Fortunately, “the need to evict a tenant is not stipulated as a mandatory condition to claim based on the policies I have reviewed, so the moratorium on evictions may not necessarily be a barrier to claim in some cases”, added Jessica. 

She stressed that before negotiating with tenants or agreeing to any rent reductions, “landlords should understand and appreciate the parameters of their specific policy to ensure that temporary agreements during the COVID-19 outbreak with the tenant does not inadvertently result in loss beyond their expectations, and without the ability to claim” and cautions that “what ‘can’ be done during the COVID-19 period and when will depend on the state government measures and landlords should refer to NSW Fair Trading for the latest updates”. 

Insurers’ assistance for landlords 

In the wake of the Hayne Report, the fact that compassion is resulting in financial loss without an ability to recoup some of the deficit is undoubtedly grating. “Proactive engagement with policyholders could … facilitate transparency and interpretation of policies, which could assist in ensuring the fair, honest and reasonable management of claims,” opined Jessica, which would certainly help temper the public’s perception of insurers in general. 

She recommended that “insurers could consider, if this is not already done, notifying policyholders from time to time of changes to COVID-19 measures. Where there are uncertain or ill-defined terms in the policy wording, insurers could assist by defining terms in the context of COVID-19, where possible. 

“No doubt insurers are alive to the financial hardships that COVID-19 has put many in. Policyholders should contact their insurer for clarification and direction if they have any queries regarding any requirements that they need to satisfy if they need to claim on the policy. Open dialogue with the insurer, regardless of the initiating party, is an effective way of addressing any uncertainty and could help minimise disputes before they arise. 
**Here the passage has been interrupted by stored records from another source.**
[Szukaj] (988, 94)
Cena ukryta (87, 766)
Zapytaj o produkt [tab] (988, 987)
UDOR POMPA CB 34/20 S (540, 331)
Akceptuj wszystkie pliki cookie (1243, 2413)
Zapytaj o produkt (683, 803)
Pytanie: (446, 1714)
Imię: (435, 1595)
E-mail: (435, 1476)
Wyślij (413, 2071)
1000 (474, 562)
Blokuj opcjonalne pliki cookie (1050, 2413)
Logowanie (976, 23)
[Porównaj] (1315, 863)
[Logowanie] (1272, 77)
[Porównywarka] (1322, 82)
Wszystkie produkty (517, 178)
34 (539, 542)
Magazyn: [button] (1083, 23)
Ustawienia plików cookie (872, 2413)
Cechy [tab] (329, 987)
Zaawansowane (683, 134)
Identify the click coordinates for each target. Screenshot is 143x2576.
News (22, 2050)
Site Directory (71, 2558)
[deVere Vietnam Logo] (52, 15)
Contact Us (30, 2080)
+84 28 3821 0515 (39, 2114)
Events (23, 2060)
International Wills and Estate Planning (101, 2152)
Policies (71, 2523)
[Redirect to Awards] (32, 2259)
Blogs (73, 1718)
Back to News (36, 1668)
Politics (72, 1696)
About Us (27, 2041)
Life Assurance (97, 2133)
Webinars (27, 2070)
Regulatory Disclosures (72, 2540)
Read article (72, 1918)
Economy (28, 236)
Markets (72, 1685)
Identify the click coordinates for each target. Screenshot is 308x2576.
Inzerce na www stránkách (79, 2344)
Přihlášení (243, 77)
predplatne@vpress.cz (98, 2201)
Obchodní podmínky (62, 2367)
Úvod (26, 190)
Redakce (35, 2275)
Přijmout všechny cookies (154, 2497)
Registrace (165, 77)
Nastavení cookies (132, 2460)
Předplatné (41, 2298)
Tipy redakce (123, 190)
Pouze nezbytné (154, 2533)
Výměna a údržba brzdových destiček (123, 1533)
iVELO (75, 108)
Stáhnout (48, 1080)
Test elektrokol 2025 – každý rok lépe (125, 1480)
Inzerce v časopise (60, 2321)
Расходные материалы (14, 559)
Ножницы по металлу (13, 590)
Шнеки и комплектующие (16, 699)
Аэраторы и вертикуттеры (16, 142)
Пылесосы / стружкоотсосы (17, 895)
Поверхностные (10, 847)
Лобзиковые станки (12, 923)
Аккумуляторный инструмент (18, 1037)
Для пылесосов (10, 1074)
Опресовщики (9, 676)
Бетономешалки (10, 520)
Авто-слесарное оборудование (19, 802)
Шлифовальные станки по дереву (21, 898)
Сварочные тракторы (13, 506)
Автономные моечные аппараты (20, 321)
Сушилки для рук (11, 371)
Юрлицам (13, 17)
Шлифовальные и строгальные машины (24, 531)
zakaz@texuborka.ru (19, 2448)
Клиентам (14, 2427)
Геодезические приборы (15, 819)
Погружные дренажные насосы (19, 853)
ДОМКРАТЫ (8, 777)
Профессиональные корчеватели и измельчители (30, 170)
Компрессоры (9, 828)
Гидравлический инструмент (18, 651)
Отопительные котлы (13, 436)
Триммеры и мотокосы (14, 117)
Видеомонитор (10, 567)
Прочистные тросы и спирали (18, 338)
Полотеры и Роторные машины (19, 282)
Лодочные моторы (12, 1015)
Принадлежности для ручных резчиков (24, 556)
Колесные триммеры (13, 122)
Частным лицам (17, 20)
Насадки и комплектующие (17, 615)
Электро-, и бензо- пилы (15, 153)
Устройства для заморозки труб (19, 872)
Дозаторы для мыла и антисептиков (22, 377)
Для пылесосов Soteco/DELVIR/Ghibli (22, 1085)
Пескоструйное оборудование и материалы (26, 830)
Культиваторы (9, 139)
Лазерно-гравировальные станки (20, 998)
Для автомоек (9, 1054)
“Another benefit in having early discussions with insurers is that the insurer may have already decided it will allow COVID-19 claims, notwithstanding the exclusions in their policy. If that’s the case, it should provide landlords with some financial assistance, which should in turn also benefit the tenant.” 

The end game 

The COVID-19 pandemic and the harsh measures to save lives have taken an alarming economic toll on top of the obvious detriment to physical and mental health. There will surely be a reckoning when restrictions are lifted. As at the time of publication, there were 102 confirmed deaths due to COVID-19 and early modelling has estimated that Australia’s economy could contract by AUD$ 34.2 billion over a year. Tenancies, both residential and commercial, are but one small part in the economic apparatus. Melanie reflected that “it is short sighted for landlords to evict tenants at this point in time, as they may not be financially better off if they do … . As restrictions lift, tenancies may be viable, therefore it may be in everyone’s best interests to work to sustain tenancies during these difficult times.” 

Clearly, the catchcry from the beginning of the restrictions has never been more appropriate – we are all in this together!